Big Batch Sofrito

Everyone needs a kitchen cheat. A go-to spice, sauce or dish; a signature easily resorted to when otherwise completely uninspired in the kitchen. Mixing Sriracha and mayonnaise together and calling it your ‘secret sauce’ does not count. Uninspired does not mean lazy.

Sofrito is my cheat, my kitchen lifeline when I’m out of fresh vegetables, I’m tired, or out of ideas when it comes to dinner. Popular in Spain and South America, though not always by the same name, sofrito has as many variations as can be expected of a sauce with this wide appeal. The common elements are always a large quantity of tomatoes, onions and peppers, from red and green bells to pimenton, paprika.
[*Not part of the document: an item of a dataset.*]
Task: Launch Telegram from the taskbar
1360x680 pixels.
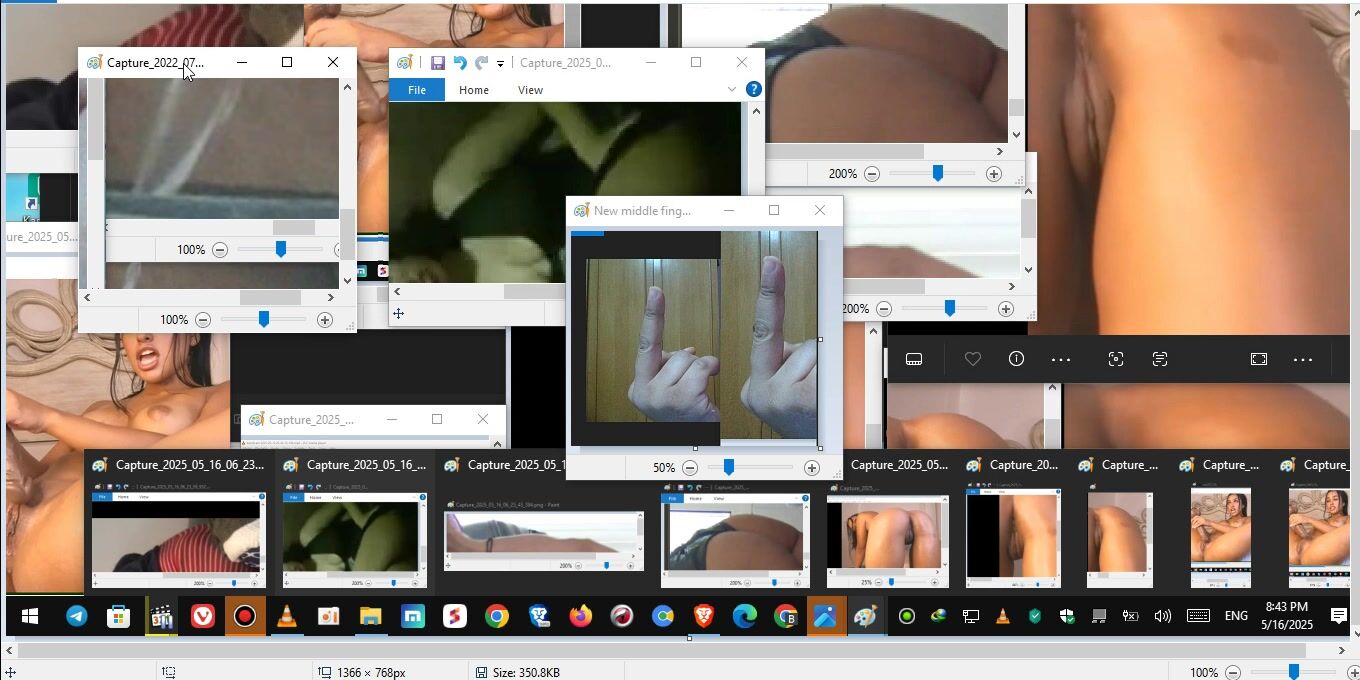Action: 77,617
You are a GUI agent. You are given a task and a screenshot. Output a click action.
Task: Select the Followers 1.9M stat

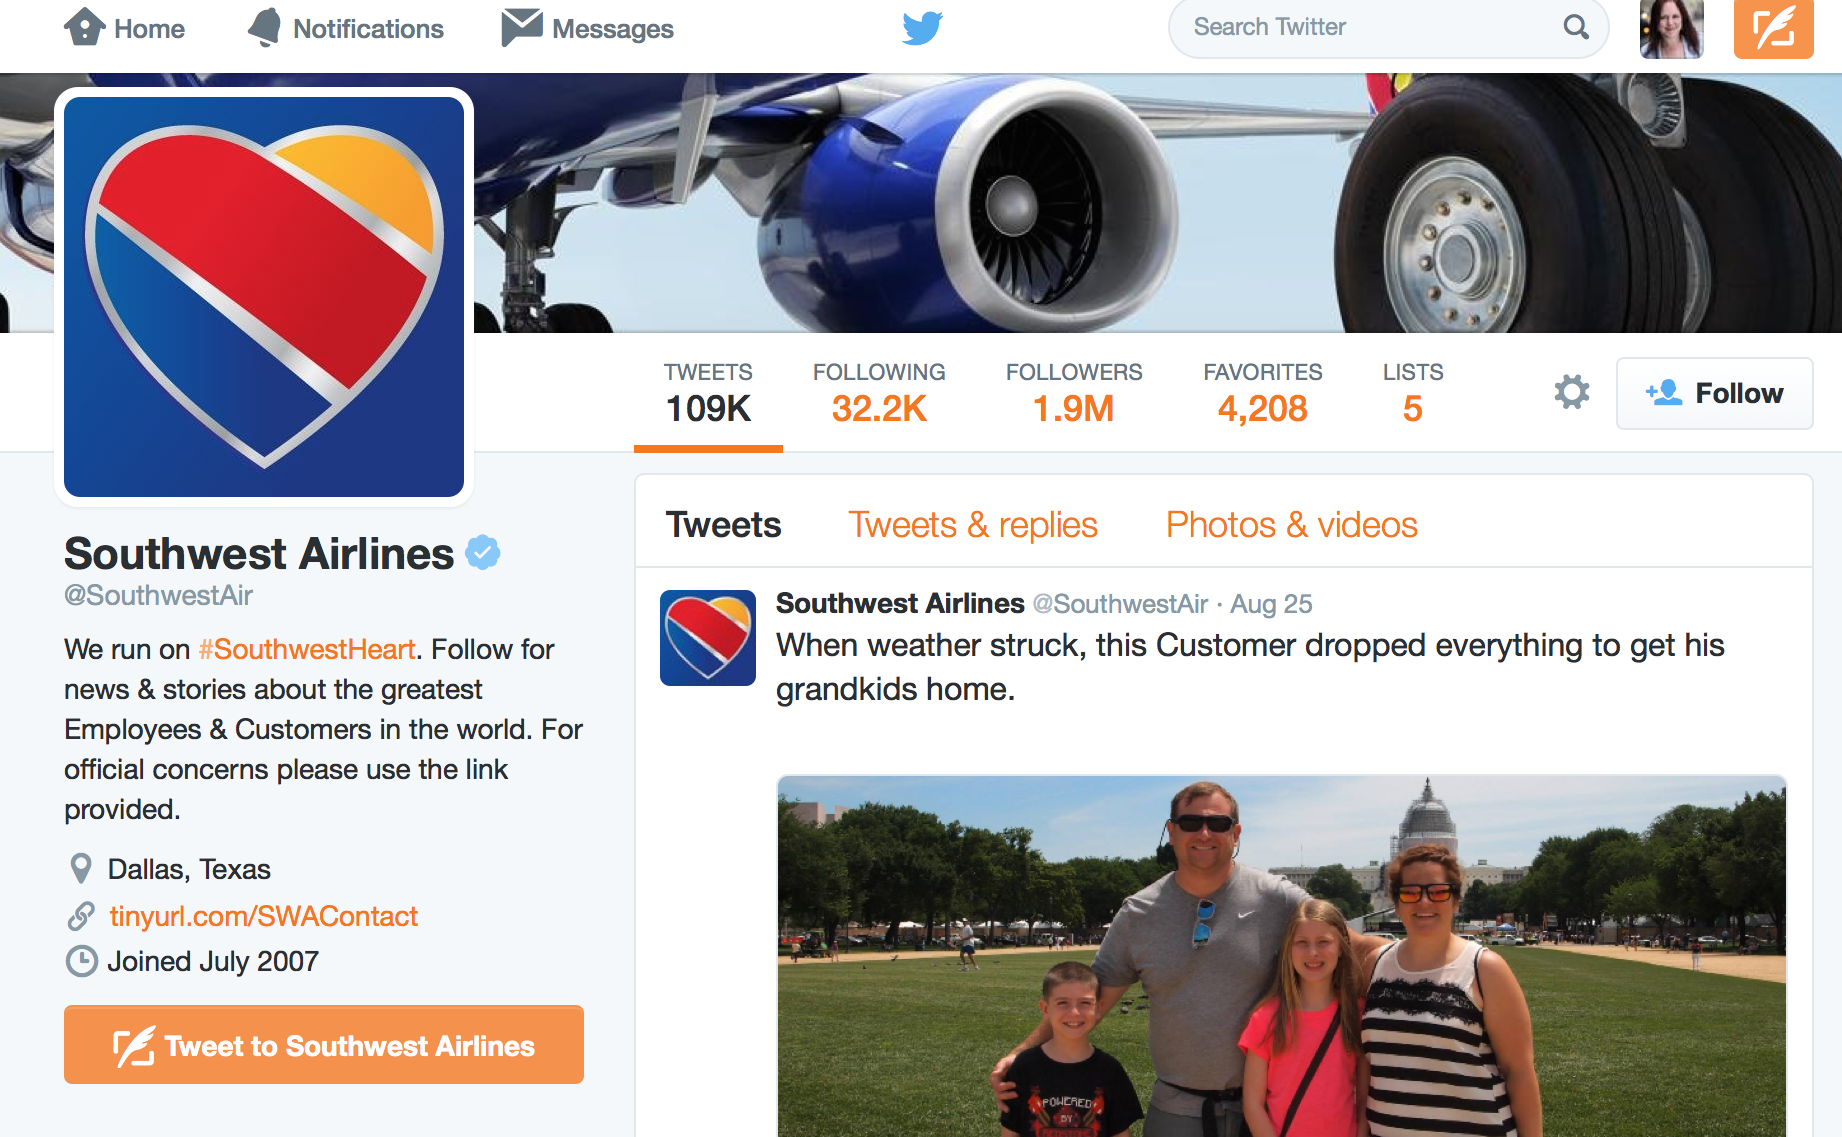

My sofrito is of course all my own and flavored heavily with carrots, celery, chile verde and Mexican oregano. Made in a large batch this life-saving – or better yet, flavor-giving – sauce is around for more that one meal. This recipe purposely leaves out any herbs I would normally finish the sauce with, a good handful of cilantro and a smaller portion of parsley. Since the sauce would be canned or frozen for longer shelf-life, it is best to add herbs whenever it is being used.

Ways to use your sofrito:

  • Tossed into braised chard or kale.
  • Finished with a small quantity of butter and served over fish.
  • In chicken soup.
  • As a base to poach eggs.
  • With pasta and scallops.
  • However you want.
sofrito_eggs_poached
Eggs and purslane poached in sofrito.

Big Batch Sofrito

  • Servings: 10 cups
  • Difficulty: easy
  • Print

  • 1 pound yellow onions, 1/4″ diced
  • 1 pound carrots, 1/4″ diced
  • 1 pound celery, 1/4″ diced
  • 1 pound chile verde (anaheim peppers), sliced
  • 6 cloves garlic, minced
  • 3 pounds ripe tomatoes, 1/4″ diced
  • 1 tablespoon Mexican oregano
  • 1 teaspoon dry thyme
  • 2 tbsp olive oil
  • Kosher salt and freshly ground black pepper, to taste

Heat olive oil over medium heat. Sweat onions, carrots and celery until beginning to soften, being sure to season lightly with salt and pepper. Add sliced chile verde and sweat until fragrant. Add minced garlic, once again cooking until fragrant. Add the diced tomato, season lightly with salt and pepper. Add oregano and thyme.

Stirring occasionally, cook the sofrito over low heat until the tomatoes become very soft. As this sauce is a base, rather than a finished product, seasoning with salt and pepper should be light, allowing for further adjustment when incorporating into a completed dish.

Store the sauce by canning, or by cooling completely and portioning into quart size bags and freezing. Be sure to not overfill storage bags and to lay flat for best results.